Work item:
Somewhere below are a line with "Click the BID button for Alric Stormbringer" and a later line with "Click the help". Output exactly those lines and all lines between them.

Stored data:

▬▬▬▬▬▬▬▬▬▬

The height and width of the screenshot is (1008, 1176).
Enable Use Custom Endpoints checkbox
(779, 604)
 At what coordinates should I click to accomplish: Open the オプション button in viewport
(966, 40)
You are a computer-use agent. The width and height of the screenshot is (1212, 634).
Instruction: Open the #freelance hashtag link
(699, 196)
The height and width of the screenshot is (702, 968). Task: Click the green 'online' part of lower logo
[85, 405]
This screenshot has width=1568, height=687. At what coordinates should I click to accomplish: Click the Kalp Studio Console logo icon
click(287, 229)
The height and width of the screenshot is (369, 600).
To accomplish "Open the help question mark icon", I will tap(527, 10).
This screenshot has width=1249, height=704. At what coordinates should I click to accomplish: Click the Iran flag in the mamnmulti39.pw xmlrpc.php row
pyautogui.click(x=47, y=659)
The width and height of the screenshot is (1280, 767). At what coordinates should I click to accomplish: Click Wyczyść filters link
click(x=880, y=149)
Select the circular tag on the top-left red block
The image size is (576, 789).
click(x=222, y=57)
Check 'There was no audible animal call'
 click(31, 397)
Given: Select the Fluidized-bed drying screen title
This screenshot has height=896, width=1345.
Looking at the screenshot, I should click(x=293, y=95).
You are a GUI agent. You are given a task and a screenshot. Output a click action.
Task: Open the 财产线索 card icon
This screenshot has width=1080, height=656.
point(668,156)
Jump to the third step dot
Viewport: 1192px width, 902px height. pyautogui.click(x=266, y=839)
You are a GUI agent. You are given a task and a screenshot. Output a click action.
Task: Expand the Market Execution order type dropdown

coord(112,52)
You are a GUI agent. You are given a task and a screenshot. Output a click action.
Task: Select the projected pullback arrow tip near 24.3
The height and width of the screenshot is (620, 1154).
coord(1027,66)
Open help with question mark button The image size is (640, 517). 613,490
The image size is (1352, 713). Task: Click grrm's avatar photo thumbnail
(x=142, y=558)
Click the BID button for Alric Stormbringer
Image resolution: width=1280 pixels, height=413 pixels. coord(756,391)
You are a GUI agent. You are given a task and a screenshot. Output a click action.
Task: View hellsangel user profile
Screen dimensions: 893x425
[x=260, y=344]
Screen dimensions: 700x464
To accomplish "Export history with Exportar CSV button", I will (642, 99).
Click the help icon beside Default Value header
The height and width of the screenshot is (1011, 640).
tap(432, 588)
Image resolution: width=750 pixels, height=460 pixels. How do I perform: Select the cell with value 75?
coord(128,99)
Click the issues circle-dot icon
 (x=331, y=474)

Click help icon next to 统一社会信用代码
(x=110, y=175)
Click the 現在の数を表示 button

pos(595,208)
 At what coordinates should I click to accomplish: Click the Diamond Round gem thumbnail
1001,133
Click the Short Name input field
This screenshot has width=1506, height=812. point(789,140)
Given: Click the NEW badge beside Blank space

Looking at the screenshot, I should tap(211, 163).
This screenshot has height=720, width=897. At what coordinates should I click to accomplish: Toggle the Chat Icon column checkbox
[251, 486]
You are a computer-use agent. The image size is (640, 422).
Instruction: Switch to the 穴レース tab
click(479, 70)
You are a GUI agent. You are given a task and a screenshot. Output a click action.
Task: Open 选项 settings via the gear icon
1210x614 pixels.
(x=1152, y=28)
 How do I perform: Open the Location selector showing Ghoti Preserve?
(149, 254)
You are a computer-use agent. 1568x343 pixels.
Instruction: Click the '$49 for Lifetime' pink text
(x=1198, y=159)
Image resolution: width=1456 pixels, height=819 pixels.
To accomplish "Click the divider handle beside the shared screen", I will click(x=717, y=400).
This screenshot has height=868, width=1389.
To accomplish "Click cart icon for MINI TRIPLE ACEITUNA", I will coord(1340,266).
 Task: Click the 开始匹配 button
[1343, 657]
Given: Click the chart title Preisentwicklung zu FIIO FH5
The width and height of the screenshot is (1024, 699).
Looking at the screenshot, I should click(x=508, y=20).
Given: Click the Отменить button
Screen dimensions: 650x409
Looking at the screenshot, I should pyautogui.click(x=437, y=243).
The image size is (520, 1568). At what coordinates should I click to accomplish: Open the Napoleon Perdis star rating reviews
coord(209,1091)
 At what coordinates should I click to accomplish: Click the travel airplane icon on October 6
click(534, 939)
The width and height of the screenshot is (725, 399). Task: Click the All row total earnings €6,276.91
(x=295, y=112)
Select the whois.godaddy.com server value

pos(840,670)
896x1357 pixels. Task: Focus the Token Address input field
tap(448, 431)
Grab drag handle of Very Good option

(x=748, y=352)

▬▬▬▬▬▬▬▬▬▬

Your response:
Click the BID button for Alric Stormbringer
Image resolution: width=1280 pixels, height=413 pixels. coord(756,391)
You are a GUI agent. You are given a task and a screenshot. Output a click action.
Task: View hellsangel user profile
Screen dimensions: 893x425
[x=260, y=344]
Screen dimensions: 700x464
To accomplish "Export history with Exportar CSV button", I will (642, 99).
Click the help icon beside Default Value header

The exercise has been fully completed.